I work with some people (not JIRA experts) that are pushing for the use of JIRA to develop and maintain a project schedule. The schedule would be a very large, complicated one, working with 15+ technical teams, most of whom are NOT working in Agile. Some engineers are using JIRA to track and monitor tasks though. Does anyone have any experience using JIRA as a scheduling tool? And how would you compare it to developing/maintaining a schedule in Microsoft Project?
Hi @Angela Highfill and welcome to the Community!
From quite a long experience as a consultant working in all kinds of environments, I have never seen MS project being used to actually track work (in real time).

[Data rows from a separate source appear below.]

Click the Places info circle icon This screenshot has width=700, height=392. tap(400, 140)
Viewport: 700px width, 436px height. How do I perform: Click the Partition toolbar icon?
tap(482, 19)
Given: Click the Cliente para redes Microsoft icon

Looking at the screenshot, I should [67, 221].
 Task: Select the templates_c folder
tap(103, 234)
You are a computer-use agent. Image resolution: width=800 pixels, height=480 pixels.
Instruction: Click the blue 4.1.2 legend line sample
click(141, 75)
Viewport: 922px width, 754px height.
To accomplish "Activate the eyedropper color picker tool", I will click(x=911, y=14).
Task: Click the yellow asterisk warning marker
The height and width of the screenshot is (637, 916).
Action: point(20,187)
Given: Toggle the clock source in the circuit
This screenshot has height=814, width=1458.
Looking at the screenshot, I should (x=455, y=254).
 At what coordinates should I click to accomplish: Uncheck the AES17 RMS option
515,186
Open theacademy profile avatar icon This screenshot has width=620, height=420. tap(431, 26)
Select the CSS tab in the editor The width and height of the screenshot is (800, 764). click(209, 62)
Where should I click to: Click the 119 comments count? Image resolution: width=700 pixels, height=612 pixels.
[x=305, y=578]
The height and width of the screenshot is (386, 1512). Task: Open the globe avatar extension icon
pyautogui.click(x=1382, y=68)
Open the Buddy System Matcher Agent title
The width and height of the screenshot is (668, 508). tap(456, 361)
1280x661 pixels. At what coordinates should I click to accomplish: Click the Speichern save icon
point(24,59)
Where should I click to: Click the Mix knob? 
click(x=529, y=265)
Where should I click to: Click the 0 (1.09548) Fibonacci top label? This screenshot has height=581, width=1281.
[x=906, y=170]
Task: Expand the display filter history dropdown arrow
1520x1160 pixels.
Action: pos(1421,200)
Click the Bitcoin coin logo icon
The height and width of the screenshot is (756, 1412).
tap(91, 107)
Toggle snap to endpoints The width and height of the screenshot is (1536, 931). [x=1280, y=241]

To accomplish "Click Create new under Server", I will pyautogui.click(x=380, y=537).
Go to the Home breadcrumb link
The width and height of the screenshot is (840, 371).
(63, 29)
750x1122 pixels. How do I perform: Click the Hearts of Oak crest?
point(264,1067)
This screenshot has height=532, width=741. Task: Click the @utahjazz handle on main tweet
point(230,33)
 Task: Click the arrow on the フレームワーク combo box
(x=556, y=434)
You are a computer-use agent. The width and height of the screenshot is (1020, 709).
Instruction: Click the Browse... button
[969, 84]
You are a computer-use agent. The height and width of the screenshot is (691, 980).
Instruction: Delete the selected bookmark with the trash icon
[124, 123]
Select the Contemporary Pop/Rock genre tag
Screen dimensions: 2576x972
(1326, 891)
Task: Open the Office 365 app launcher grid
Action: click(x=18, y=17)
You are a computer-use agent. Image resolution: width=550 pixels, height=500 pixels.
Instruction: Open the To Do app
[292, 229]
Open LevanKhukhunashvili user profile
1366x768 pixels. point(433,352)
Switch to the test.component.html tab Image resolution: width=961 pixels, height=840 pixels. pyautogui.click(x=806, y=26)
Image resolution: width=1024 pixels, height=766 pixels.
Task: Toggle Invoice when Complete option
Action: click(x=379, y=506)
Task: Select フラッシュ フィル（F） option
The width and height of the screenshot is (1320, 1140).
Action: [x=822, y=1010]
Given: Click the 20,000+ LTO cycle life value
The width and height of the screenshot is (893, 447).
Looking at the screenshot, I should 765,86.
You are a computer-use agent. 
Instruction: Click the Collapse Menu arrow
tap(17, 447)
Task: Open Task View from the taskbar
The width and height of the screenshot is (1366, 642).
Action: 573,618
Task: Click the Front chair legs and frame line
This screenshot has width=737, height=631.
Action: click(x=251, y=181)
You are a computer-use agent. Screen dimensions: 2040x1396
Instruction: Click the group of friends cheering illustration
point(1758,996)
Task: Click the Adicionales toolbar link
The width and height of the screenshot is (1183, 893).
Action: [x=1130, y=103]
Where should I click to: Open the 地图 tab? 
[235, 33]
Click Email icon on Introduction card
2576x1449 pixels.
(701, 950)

I have never seen it being used differently than for creating a schedule, usually by a project manager who then updates the schedule after collecting data (somehow). The gantt chart is an actual gantt chart there, with a critical path and baselining capabilities and stuff like that. I see it being used very often to showcase the quality of the scheduling work.
In comparison, Jira is much more focused on the work actually being delivered and tracking progress in real time. Scheduling work is part of that, obviously. Out of the box, you could use sprints (which is a totally different approach than gantt charts) or project timelines. These timelines are not gantt charts, they are rather visualisations of start and due dates and dependencies in a schedule. With marketplace apps as feature extension, you can build planning capabilities in Jira that mock the behaviour of traditional gantt chart planning very closely, while still having the benefit that the work can be assigned, organised and progress tracked in real time, providing transparency to everyone involved, all the time. Not just the project manager.
But running projects and managing work effectively is not just about tools. It requires the talent and skills of people (first and foremost) and practices as well, having tools in place to support the other two. It is perfectly possible to track your complex project plan using sticky notes on a large wall. It just requires people to come to that wall physically to see and update the plan. When you talk about the project schedule, you will also have to ask yourself what level of detail is required for different stakeholders. Also about how you want to provide insight to the different teams what they are contributing to. And so on. I am a firm believer that bringing the schedule and the actual work together (or at least integrated) benefits both the people who craft the plan as well as those executing it.
Hope this helps!
Thank you, Walter! My stakeholders for the program's schedule are internal corp execs and external customers primarily. We already know that the lowest-level engineering tasks, as well as higher-level tasks throughout this complex program, will not be consistently and reliably refreshed and managed. Given this, I would not rely on this underlying data to build a program schedule; I would be creating a high level program schedule independently of the work occuring day to day. In other words, the request is to use Jira as a scheduling tool, much like MS Project is used. My question is: Can this be done effectively, and especially with the use of Jira plug-ins? Do you have any experience with scheduling plug-ins?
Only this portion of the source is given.